Sólido - o segundo critério, que estabelece a necessidade de uma árvore ser sólida, refere-se ao seu tronco e ramos. As operações de poda têm de conseguir uma estrutura da árvore capaz de resistir à incidência dos fatores climáticos, sem sofrer roturas ou rasgões dos seus elementos fundamentais.

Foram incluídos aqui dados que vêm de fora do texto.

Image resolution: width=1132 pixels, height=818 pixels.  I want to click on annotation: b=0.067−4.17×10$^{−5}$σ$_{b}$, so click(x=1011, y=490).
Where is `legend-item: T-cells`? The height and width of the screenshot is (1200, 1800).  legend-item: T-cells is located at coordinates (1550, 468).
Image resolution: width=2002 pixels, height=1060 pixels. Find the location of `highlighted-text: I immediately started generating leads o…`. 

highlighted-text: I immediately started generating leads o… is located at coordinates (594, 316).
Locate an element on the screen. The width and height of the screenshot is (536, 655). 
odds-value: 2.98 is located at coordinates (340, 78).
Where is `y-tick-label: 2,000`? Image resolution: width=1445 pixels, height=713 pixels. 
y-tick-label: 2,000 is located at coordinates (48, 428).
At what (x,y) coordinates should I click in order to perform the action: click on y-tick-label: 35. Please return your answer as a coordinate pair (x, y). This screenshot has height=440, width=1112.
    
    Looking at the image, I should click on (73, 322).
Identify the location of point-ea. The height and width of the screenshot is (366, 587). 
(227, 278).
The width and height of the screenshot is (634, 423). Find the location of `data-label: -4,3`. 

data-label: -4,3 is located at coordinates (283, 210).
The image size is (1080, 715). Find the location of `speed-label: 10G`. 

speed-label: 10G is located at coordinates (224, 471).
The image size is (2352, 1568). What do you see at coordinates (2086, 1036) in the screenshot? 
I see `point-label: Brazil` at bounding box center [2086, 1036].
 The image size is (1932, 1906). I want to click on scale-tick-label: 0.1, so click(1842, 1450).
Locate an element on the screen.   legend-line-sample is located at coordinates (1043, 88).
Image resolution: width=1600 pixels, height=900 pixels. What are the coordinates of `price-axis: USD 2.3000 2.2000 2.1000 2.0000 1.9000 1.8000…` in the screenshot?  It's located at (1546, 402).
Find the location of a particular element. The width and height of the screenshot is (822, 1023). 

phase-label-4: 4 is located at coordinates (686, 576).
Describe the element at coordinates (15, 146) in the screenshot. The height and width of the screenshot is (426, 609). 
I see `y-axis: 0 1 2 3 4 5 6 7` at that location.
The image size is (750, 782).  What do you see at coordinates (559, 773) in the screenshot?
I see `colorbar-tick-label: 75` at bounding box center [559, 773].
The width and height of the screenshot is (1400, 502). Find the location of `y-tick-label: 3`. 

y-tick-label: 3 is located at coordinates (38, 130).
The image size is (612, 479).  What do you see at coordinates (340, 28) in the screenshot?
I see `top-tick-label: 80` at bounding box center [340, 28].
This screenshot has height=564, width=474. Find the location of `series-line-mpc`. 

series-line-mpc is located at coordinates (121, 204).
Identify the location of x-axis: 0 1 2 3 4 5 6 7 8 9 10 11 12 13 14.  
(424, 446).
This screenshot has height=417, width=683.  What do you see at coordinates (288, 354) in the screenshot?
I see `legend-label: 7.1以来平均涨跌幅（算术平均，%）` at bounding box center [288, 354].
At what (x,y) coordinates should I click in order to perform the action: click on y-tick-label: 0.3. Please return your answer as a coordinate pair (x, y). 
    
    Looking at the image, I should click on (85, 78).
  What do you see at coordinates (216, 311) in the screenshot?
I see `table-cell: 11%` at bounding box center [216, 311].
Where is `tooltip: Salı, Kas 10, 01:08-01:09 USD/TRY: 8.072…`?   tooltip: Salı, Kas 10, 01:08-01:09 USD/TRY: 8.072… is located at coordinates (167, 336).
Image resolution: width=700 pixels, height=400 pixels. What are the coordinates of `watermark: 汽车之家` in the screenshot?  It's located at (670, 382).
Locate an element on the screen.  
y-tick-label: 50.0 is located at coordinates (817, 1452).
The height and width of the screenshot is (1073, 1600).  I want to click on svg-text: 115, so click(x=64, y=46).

Arejamento - o terceiro critério de qualidade de uma poda consiste em conseguir árvores arejadas, ventiladas e bem iluminadas em toda a copa. O ar e a luz são imprescindíveis para o rebentamento, desenvolvimento e crescimento dos elementos ativos da árvore; por isso, se a densidade da vegetação dificultar a iluminação e ventilação internas da copa, esta não se renova e envelhece rapidamente, perdendo a vegetação interior.
Equilíbrio - tecnicamente o quarto critério que condiciona a qualidade dos trabalhos de poda, quanto ao grau de equilíbrio conseguido numa árvore. O equilíbrio refere-se à regularidade e simetria da copa; uma árvore bem podada deve ter um desenvolvimento harmonioso e homogéneo. Por outro lado, deve produzir-se um equilíbrio entre a frutificação e a vegetação anual, de modo que nenhuma das duas predomine sobre a outra.